Steve McQueen è uno di quegli attori che ha fatto la storia del cinema con le sue interpretazioni ed è diventato una figura iconica, nel corso del tempo, grazie anche alla sua vita definita spericolata. L’attore ha lavorato sodo per tutta la sua carriera e il pubblico lo ha sempre amato, anche e forse soprattutto dopo la sua morte, proprio per quel sentimento di libertà che esprimeva.
Ecco, allora, dieci cose da sapere su Steve McQueen.
Steve McQueen: i suoi film
1.Ha recitato in celebri film.

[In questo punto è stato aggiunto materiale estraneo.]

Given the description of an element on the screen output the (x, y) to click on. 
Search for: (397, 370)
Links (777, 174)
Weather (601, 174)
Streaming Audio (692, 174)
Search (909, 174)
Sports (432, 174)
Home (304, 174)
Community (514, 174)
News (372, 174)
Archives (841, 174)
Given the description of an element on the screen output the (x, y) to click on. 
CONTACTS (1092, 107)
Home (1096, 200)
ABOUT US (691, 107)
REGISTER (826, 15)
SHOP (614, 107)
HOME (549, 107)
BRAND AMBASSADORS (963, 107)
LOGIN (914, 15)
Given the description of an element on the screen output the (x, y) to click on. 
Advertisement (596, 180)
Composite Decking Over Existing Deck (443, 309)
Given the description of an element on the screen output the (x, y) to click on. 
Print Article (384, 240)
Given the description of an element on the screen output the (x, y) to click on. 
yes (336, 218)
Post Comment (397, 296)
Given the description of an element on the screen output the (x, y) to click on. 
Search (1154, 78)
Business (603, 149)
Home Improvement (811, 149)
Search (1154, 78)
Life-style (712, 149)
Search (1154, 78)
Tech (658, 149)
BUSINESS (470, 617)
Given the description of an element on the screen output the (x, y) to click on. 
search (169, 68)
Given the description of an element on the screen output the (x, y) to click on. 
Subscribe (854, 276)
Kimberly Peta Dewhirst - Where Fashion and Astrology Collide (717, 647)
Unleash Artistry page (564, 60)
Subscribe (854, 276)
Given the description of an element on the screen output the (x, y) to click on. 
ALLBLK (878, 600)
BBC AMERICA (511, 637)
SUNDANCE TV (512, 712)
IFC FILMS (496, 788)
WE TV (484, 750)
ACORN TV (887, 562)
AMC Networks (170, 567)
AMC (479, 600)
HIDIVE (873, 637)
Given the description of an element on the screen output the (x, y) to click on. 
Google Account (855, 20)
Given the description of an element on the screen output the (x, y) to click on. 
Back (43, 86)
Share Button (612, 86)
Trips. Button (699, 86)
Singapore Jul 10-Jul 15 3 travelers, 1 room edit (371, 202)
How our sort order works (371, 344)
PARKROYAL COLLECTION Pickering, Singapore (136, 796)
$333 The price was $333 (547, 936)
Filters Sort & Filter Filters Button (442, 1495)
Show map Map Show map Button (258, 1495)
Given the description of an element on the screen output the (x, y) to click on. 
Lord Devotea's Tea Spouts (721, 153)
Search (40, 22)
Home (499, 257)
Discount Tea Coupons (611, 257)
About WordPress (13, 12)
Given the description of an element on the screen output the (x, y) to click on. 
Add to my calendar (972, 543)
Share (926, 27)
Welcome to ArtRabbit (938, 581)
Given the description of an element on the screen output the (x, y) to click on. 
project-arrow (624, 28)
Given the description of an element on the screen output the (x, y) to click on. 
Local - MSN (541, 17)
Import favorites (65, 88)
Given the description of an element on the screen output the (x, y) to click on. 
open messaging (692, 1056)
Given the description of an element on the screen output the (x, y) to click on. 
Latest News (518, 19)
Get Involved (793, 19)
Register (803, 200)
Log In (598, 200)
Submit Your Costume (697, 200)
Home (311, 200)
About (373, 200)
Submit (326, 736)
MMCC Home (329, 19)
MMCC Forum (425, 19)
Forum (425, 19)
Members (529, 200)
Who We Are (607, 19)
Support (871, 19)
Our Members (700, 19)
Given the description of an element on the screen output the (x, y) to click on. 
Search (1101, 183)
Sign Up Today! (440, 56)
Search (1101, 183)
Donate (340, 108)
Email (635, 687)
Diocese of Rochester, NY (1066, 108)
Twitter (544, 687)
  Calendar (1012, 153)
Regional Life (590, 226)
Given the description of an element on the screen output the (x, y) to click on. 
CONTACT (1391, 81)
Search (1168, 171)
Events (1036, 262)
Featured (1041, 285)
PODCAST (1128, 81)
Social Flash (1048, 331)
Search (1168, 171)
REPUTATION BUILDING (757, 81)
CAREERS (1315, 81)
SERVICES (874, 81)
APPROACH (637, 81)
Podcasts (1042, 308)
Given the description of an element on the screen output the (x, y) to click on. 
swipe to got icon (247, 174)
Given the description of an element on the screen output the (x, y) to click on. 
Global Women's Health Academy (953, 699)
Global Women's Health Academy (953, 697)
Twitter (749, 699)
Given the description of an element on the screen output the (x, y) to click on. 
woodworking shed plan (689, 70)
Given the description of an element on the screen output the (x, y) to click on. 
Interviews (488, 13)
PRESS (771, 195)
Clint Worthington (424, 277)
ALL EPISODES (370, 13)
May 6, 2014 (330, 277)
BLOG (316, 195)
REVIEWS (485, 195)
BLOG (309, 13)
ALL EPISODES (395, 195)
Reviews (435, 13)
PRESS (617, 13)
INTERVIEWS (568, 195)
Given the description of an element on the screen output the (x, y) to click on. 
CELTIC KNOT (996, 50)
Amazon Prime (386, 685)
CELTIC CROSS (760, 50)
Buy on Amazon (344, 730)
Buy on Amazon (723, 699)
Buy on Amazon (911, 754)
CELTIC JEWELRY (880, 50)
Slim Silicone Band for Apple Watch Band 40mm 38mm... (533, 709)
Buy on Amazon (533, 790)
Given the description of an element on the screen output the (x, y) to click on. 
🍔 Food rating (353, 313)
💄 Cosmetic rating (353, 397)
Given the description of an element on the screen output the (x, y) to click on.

Il primo vero ruolo al cinema dell’attore si ha in Autopsia di un gangster (1958). Da quel momento recita in Fluido mortale (1958), Sacro e profano (1959), I magnifici sette (1960), L’inferno è per gli eroi (1962), L’inferno è per gli eroi (1962) e La grande fuga (1963). In seguito, lavora in Strano incontro (1963), Cincinnati Kid (1965), Quelli della San Pablo (1966), Il caso Thomas Crown (1968), Bullit (1968) e Le 24 ore di Le Mans (1971). Tra i suoi ultimi lavori vi sono Papillon (1973), L’inferno di cristallo (1974), Il nemico del popolo (1978), Tom Horn (1980) e Il cacciatore di taglie (1980).
2. È stato anche produttore. L’attore, nel corso della carriera, non ha svolto solo l’attività di attore ma ha sperimentato molto volte anche quella di produttore. Nella fattispecie, McQueen ha lavorato alla produzione dei film Nevada Smith (1966 – non accreditato), Il rally dei campioni (1971), Un nemico del popolo (1978) e Tom Horn.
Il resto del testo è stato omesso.